Dogs are not only pets/companions, in some countries they are also food. Two issues arising from this are 1) is it ethical/OK to eat them? and 2) what is the welfare like for these animals? I’ve written previously about these issues in relation to the situation in South Korea. In July I’ll be giving a talk about the situation in Vietnam at the annual conference of the International Society for Anthrozoology in Barcelona, and the research will also soon be published as a book chapter in “Companion Animals in Everyday Life” (edited by Michał Pregowski).
In my research, funded by the International Fund for Animal Welfare, I collected data in two ways. Firstly, relevant information on the history and current status of dog use and consumption was sourced from academic literature, newspaper reports, websites, and animal welfare organizations. Secondly, in 2004, the polling agency Market & Opinion Research International (MORI, now known as Ipsos MORI) was contracted to survey 1000 adults (15 years and above) in the cities of Hanoi and Ho Chi Minh City about dogs. Respondents were asked about their attitudes to the roles that dogs had in their society and whether or not they would support a ban on eating certain animals, including dogs.
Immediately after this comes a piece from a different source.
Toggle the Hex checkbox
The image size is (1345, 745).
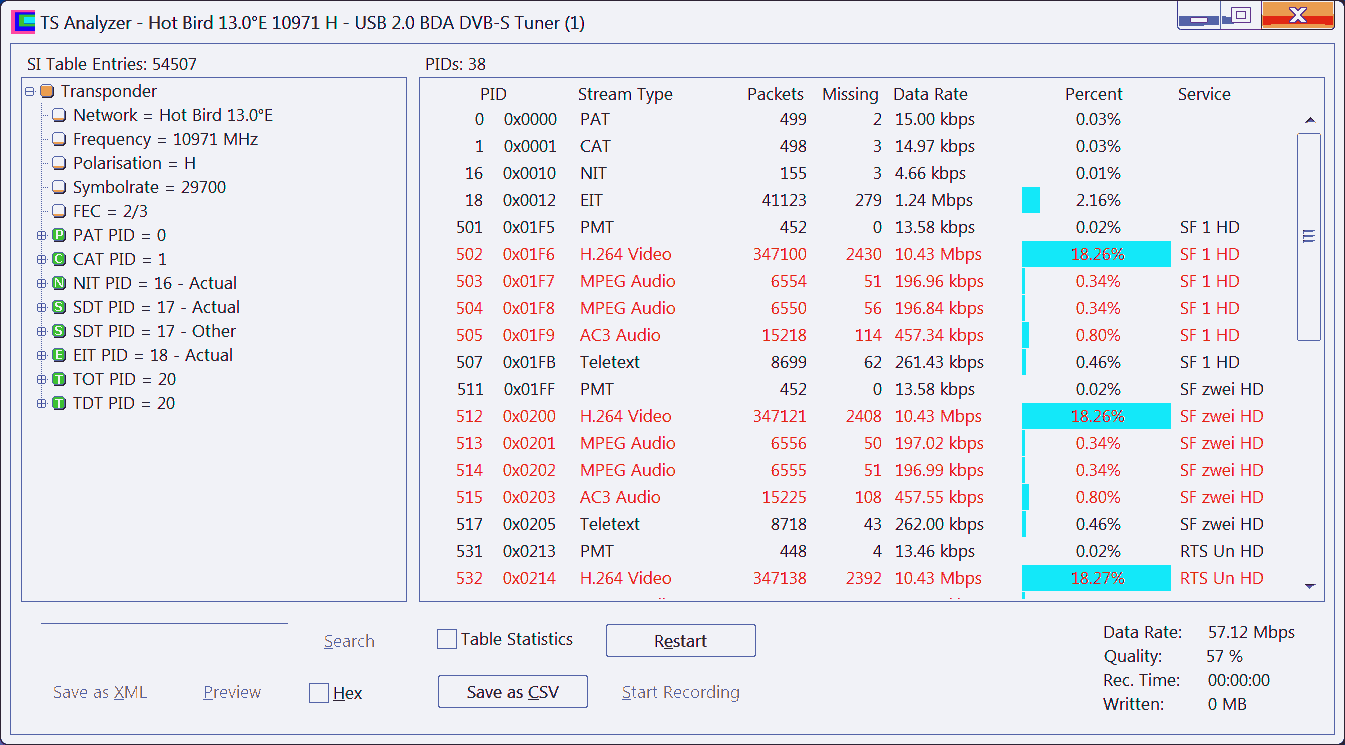point(319,693)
Over the past few decades, pet ownership has increased in popularity in Vietnam; popular breeds of dog are Pekingese, poodles, Chihuahuas, and Huskies. A magazine just for pet lovers—Me Thu Cung (A Passion for Pets) —commenced publication in 2014. Of the participants in the survey, 52% owned pet animals, for example dogs, cats, birds, and fish. The survey showed that, overall, people were supportive of the use of dogs as pets, as assistance animals, and as guard dogs, but were against the use of dogs as food. In line with this, there was support for a ban on the eating of dogs. However, there was a major difference of opinion when residents of the two cities were compared: the majority of people living in the north (Hanoi), as opposed to the south (Ho Chi Minh City), were actually supportive of using dogs for food and would not support a ban on the eating of dogs.
With increased interest in the keeping of purebred pet dogs and the promotion of kindness to dogs via animal welfare organizations, it will be interesting to see what happens to the prevalence of dog-meat eating in Vietnam in the coming years. In the meantime, the welfare of the dogs used as food (how they are raised, transported, and slaughtered) is of paramount importance.